Officials in Seoul said the North launched a volley of artillery shells yesterday that landed near the South's Yeonpyeong island in the Yellow Sea, the scene of last year's attack. South Korean forces on the island responded about an hour later by firing three shells toward the North, according to the South's Yonhap news agency. There were no reports of where they landed and the South is playing down the skirmish.

South Korea's President Lee Myung-bak beefed up the military presence on Yeonpyeong and threatened to respond forcefully to provocations from the country's prickly northern neighbour after the shelling last November, which killed four people. The incident followed the sinking of a South Korean warship in March 2010, widely blamed on the North's navy.

The latest spat comes amid reports in the South Korean press that the country's Defence Minister, Kim Kwan-jin, has been targeted for assassination by Pyongyang's agents. "It's not known whether the North has sent its own agents, hired foreigners from a third country or assigned the mission to its spies already operating in the South," said the JoongAng Ilbo newspaper, quoting a South Korean intelligence official. "But it is a definite fact that a team aiming to assassinate minister Kim is operating on the orders of the North."
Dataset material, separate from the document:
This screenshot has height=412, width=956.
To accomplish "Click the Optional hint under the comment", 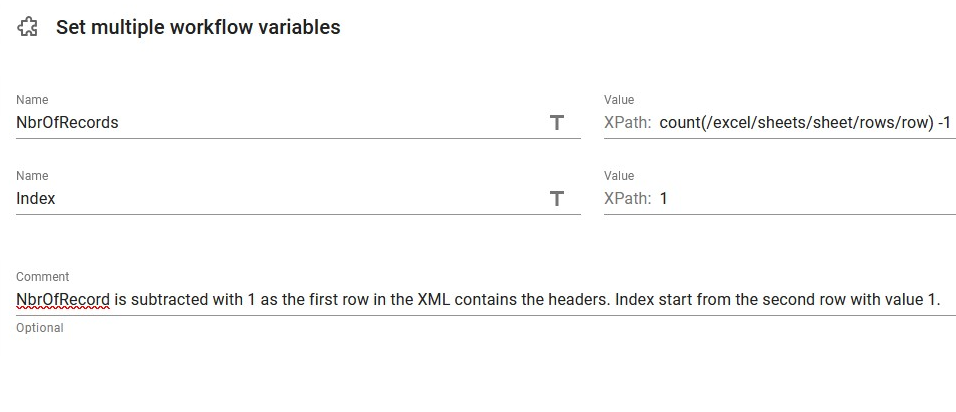I will pos(40,328).
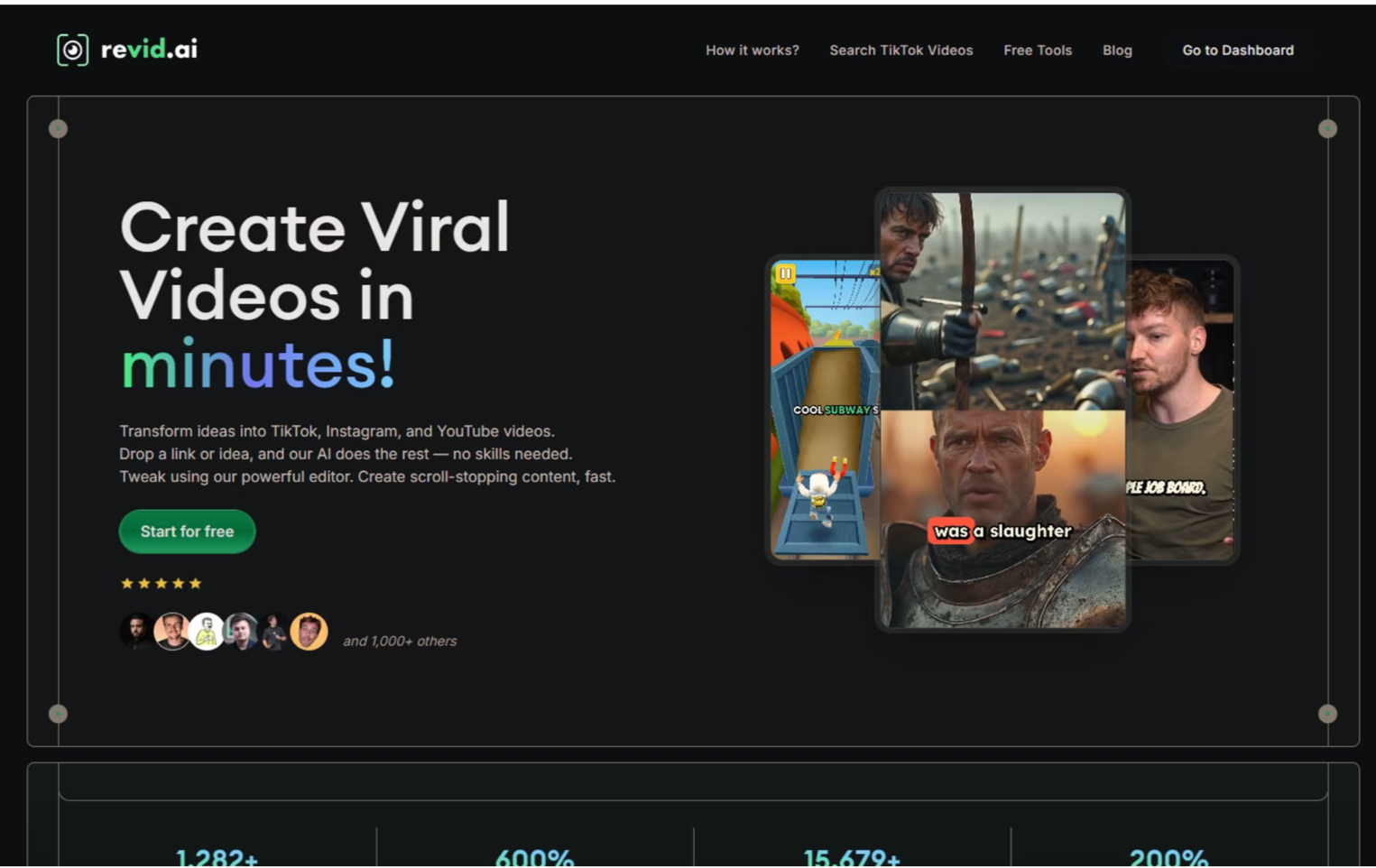Click the "and 1,000+ others" text
The image size is (1376, 868).
[400, 642]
Seoul claims it foiled an attempt last year by two North Korean agents to assassinate Hwang Jang-yop, the North's highest-ranking defector and one of its most despised national enemies.

Warming relations between the two sides have gone into deep freeze in recent years, with most business, tourist and political exchanges suspended. The North was acknowledged as the world's newest nuclear-armed state two years ago, ratcheting up tensions with the South and its US military ally.

Pyongyang blames the growing tensions on the conservative administration of Mr Lee, who reversed a decade of rapprochement when he came to office in 2008. South Korean and US analysts say a looming power struggle over who will succeed ailing strongman Kim Jong-il is behind the North Korean provocations.

Defence Minister Kim has angered the North with a string of hardline statements since taking up his post last December. Earlier this year he told South Korean soldiers to "shoot first and report later" if attacked. Pyongyang's Rodong Sinmun newspaper, which calls him a "warmonger", called for him to be killed this year after reports that South Korean troops had used photos of Kim Jong-il and his son as target practice.